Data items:
*-*-*
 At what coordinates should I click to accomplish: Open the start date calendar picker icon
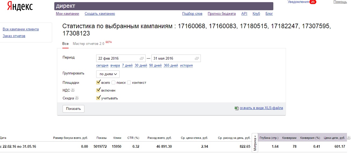point(142,58)
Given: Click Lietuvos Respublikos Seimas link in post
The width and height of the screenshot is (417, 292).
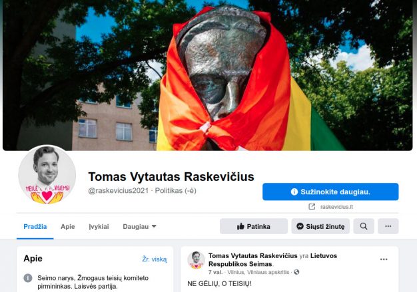Looking at the screenshot, I should [x=272, y=260].
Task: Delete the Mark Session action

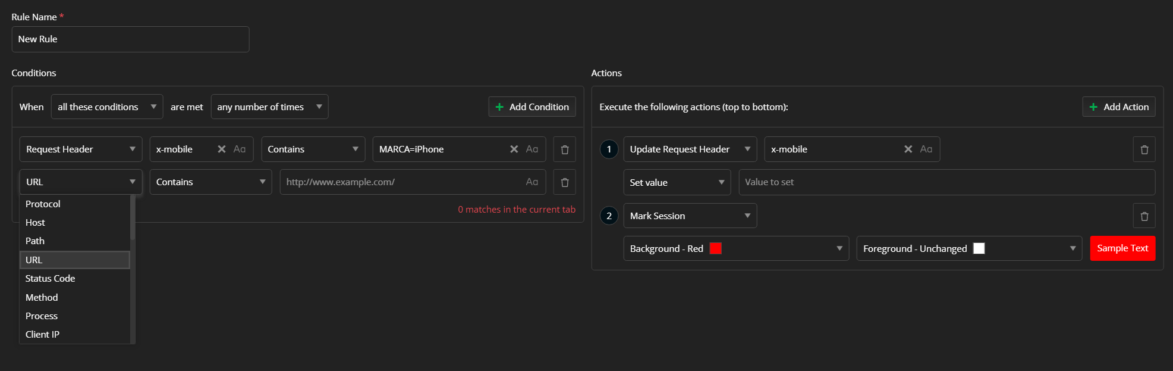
*-*-*
* _INSTRUCTIONS TO FOLLOW_: When you copy the entries above, keep every word exactly and omit the images.

* _ANSWER_:
 At what coordinates should I click to accomplish: Open the start date calendar picker icon
point(142,58)
Given: Click Lietuvos Respublikos Seimas link in post
The width and height of the screenshot is (417, 292).
Looking at the screenshot, I should [x=272, y=260].
Task: Delete the Mark Session action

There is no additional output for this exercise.